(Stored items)
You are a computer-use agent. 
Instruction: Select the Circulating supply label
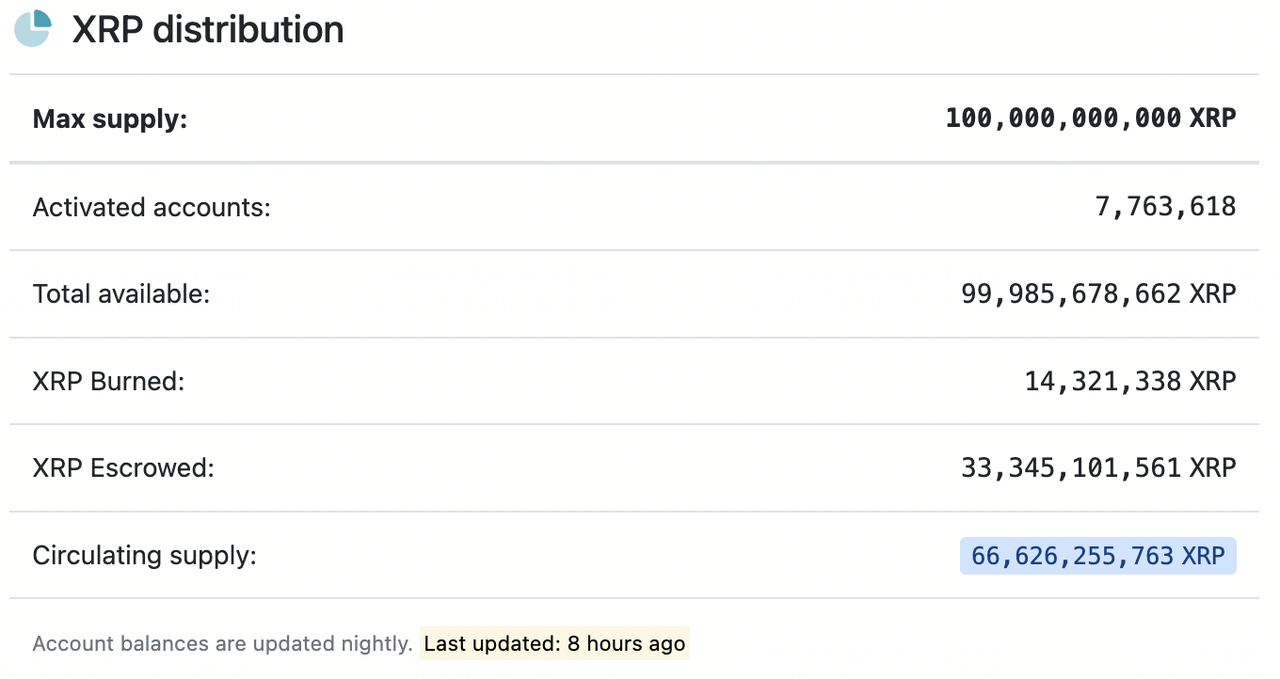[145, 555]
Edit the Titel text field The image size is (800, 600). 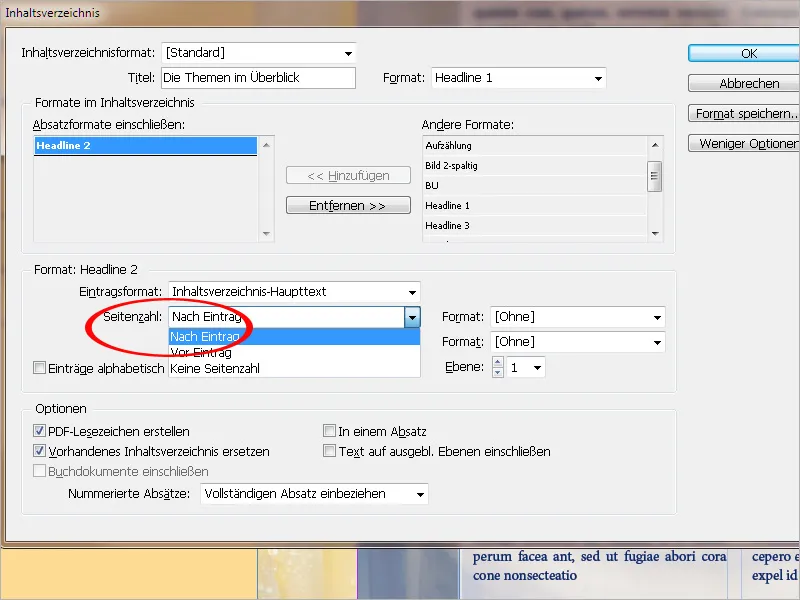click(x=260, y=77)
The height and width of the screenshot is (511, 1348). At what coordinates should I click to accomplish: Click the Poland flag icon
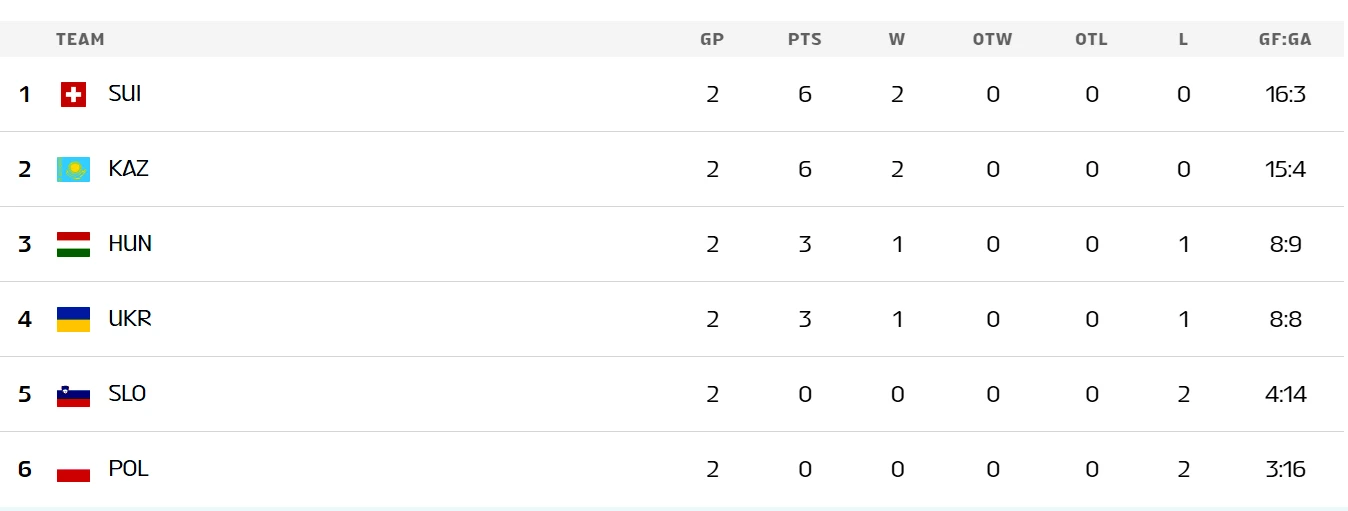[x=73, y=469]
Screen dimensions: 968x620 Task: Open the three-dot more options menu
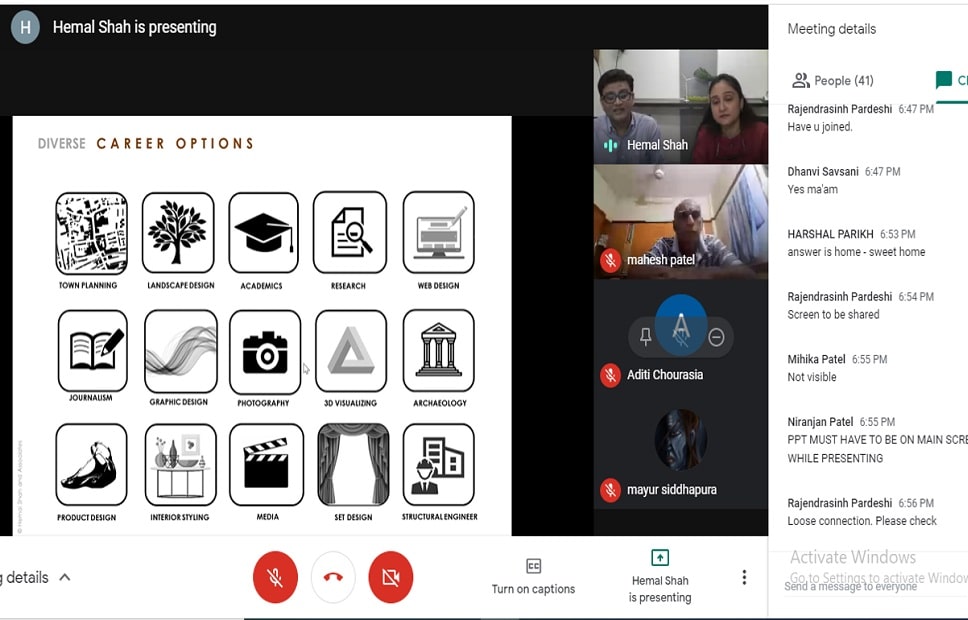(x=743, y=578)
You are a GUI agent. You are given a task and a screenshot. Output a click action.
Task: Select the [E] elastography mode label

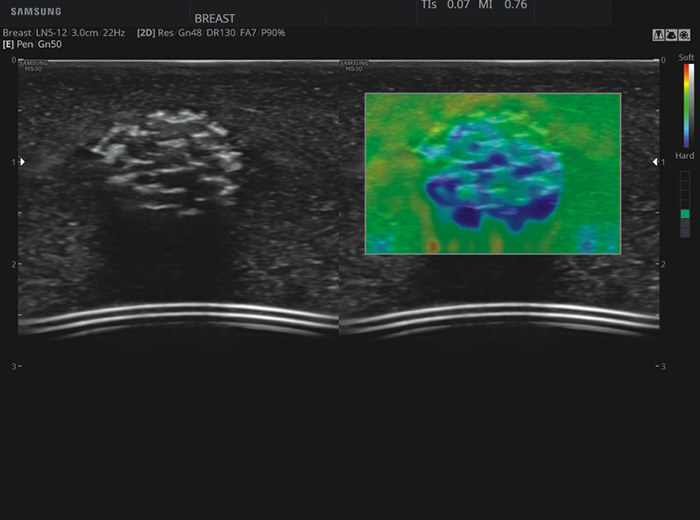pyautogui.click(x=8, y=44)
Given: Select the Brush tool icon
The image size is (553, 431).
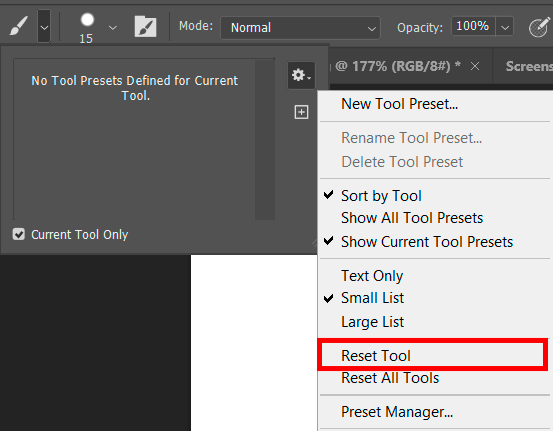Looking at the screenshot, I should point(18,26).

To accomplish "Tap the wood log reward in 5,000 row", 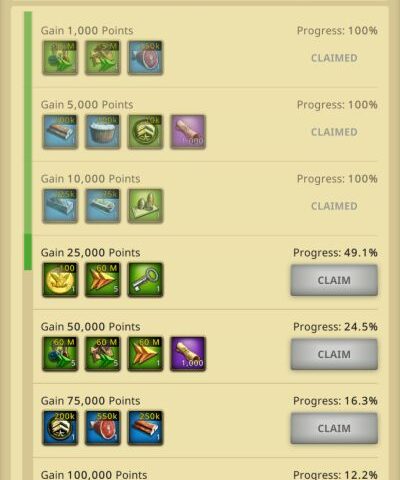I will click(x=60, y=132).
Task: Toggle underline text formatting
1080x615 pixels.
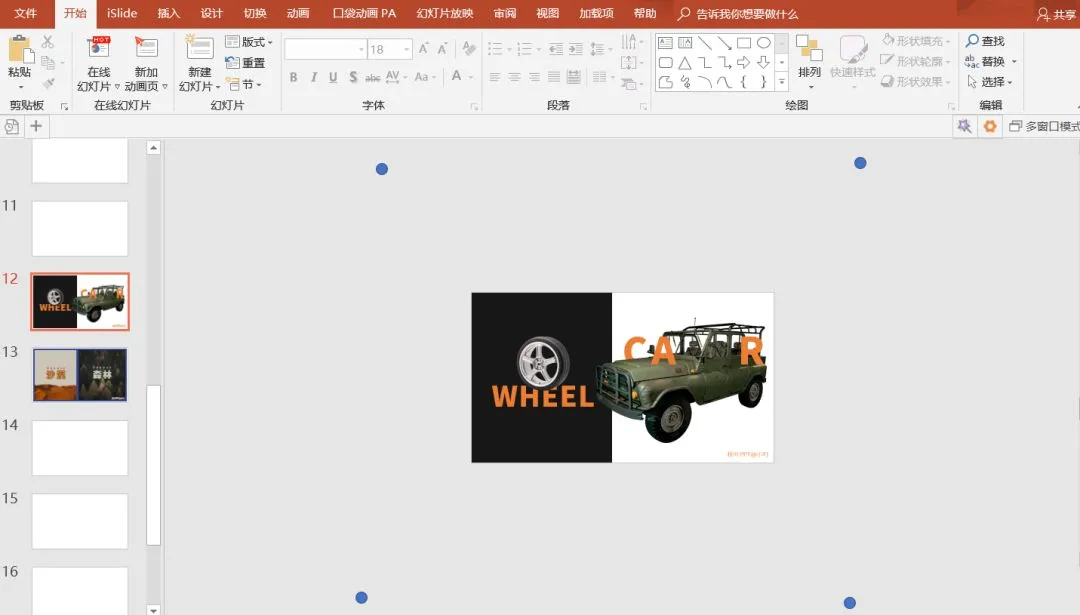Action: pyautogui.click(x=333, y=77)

### TASK BRIEF
Your copy should hold only the lines running from the one that contains "Task: Toggle underline text formatting" through the final line of the data; transcribe them exactly, both ends included, and leave pictures out.

### EXERCISE RESPONSE
Task: Toggle underline text formatting
1080x615 pixels.
Action: pyautogui.click(x=333, y=77)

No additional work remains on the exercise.